From the entries below, retype only the lines from the one with "Task: Open the BSD calibration icon" through the one with "Viewport: 640px width, 480px height.", exactly as written.

Collected data entries:
══════

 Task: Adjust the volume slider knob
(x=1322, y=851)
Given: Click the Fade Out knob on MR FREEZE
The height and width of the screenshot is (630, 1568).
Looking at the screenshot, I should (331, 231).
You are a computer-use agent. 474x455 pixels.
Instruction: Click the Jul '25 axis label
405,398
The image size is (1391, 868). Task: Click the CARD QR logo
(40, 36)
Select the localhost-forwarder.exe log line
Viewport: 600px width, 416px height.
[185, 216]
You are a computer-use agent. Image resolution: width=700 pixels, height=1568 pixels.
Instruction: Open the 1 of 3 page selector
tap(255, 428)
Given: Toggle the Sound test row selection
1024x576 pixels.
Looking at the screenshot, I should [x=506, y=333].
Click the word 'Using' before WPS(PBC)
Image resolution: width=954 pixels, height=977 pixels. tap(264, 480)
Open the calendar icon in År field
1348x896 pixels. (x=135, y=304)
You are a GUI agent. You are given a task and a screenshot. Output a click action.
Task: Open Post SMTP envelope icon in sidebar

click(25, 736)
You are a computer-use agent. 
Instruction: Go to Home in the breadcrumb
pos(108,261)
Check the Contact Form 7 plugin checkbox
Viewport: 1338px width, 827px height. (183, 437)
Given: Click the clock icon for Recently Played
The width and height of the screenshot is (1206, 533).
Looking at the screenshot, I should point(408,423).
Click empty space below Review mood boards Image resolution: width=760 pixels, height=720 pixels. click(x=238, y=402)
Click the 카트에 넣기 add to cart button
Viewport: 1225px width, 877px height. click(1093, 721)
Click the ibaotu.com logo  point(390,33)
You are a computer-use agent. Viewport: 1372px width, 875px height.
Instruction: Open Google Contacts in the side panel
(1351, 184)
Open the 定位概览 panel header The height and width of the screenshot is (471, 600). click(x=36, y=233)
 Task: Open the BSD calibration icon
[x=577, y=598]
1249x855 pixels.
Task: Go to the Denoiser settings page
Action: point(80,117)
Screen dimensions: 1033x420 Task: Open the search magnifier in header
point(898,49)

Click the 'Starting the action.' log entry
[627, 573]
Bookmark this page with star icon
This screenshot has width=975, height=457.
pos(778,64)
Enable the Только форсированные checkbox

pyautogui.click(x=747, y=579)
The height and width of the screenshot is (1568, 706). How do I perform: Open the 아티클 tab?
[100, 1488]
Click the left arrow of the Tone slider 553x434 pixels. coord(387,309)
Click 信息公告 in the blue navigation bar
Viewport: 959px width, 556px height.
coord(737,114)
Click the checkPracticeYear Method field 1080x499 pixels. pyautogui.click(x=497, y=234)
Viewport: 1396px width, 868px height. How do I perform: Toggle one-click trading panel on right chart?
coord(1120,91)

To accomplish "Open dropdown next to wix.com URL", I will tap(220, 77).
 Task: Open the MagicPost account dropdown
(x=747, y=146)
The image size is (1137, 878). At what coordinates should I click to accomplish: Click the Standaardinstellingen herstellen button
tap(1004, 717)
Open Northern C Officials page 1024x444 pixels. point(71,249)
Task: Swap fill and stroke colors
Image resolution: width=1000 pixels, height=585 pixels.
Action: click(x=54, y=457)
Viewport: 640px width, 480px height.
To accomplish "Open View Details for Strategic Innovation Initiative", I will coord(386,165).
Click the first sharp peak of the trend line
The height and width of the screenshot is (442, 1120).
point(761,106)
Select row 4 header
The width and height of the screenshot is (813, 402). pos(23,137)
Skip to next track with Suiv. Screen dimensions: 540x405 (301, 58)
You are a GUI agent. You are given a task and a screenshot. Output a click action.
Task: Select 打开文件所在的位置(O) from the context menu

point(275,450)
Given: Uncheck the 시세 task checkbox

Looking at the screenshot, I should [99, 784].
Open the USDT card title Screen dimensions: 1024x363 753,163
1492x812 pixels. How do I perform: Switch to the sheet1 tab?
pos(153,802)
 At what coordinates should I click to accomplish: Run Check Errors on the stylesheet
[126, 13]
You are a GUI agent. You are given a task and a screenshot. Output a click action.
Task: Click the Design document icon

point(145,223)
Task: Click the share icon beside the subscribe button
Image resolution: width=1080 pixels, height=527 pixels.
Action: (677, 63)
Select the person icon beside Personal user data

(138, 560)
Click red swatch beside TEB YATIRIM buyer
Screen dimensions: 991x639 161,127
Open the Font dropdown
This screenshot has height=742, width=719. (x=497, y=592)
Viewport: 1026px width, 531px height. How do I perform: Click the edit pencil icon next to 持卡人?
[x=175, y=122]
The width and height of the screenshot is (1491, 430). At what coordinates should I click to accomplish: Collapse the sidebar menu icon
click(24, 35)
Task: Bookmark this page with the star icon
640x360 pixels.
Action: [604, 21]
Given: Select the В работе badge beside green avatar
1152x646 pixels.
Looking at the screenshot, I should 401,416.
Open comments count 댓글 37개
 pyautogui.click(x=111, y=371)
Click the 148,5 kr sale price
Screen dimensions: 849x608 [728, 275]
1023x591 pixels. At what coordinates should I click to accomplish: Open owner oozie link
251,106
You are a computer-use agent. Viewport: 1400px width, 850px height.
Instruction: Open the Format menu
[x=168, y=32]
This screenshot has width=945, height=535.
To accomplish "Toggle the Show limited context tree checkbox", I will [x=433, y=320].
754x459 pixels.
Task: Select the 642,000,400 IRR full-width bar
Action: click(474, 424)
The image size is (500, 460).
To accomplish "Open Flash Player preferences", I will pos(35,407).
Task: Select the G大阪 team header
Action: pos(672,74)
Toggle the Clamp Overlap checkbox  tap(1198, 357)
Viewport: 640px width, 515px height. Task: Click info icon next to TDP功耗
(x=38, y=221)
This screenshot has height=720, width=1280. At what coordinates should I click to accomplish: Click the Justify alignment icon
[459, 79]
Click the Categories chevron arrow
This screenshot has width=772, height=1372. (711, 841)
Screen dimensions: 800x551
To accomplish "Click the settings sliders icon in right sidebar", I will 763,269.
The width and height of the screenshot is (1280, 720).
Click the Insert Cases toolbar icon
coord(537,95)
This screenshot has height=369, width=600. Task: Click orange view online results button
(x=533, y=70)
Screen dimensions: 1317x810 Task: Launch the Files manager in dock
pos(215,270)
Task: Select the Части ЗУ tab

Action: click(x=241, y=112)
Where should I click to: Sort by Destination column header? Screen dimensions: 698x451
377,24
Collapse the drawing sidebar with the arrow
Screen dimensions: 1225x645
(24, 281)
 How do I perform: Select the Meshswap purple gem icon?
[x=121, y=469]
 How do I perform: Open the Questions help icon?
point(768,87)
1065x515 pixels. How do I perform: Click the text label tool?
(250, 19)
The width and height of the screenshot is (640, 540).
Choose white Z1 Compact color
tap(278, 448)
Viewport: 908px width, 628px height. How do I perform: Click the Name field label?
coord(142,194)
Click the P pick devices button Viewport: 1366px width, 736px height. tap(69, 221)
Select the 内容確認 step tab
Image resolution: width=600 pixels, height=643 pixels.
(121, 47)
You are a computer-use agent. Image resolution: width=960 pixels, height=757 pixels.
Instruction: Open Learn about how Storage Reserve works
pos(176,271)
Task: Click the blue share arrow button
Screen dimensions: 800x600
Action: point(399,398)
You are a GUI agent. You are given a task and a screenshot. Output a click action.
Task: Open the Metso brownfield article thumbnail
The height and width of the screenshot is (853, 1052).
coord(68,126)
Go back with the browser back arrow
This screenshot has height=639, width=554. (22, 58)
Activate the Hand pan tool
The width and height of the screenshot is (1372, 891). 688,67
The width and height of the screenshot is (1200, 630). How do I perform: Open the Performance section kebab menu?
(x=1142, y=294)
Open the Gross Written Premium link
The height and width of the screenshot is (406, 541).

══════

Completed task -
 Task: Open the BSD calibration icon
[x=577, y=598]
1249x855 pixels.
Task: Go to the Denoiser settings page
Action: point(80,117)
Screen dimensions: 1033x420 Task: Open the search magnifier in header
point(898,49)

Click the 'Starting the action.' log entry
[627, 573]
Bookmark this page with star icon
This screenshot has width=975, height=457.
pos(778,64)
Enable the Только форсированные checkbox

pyautogui.click(x=747, y=579)
The height and width of the screenshot is (1568, 706). How do I perform: Open the 아티클 tab?
[100, 1488]
Click the left arrow of the Tone slider 553x434 pixels. coord(387,309)
Click 信息公告 in the blue navigation bar
Viewport: 959px width, 556px height.
coord(737,114)
Click the checkPracticeYear Method field 1080x499 pixels. pyautogui.click(x=497, y=234)
Viewport: 1396px width, 868px height. How do I perform: Toggle one-click trading panel on right chart?
coord(1120,91)

To accomplish "Open dropdown next to wix.com URL", I will tap(220, 77).
 Task: Open the MagicPost account dropdown
(x=747, y=146)
The image size is (1137, 878). At what coordinates should I click to accomplish: Click the Standaardinstellingen herstellen button
tap(1004, 717)
Open Northern C Officials page 1024x444 pixels. point(71,249)
Task: Swap fill and stroke colors
Image resolution: width=1000 pixels, height=585 pixels.
Action: click(x=54, y=457)
Viewport: 640px width, 480px height.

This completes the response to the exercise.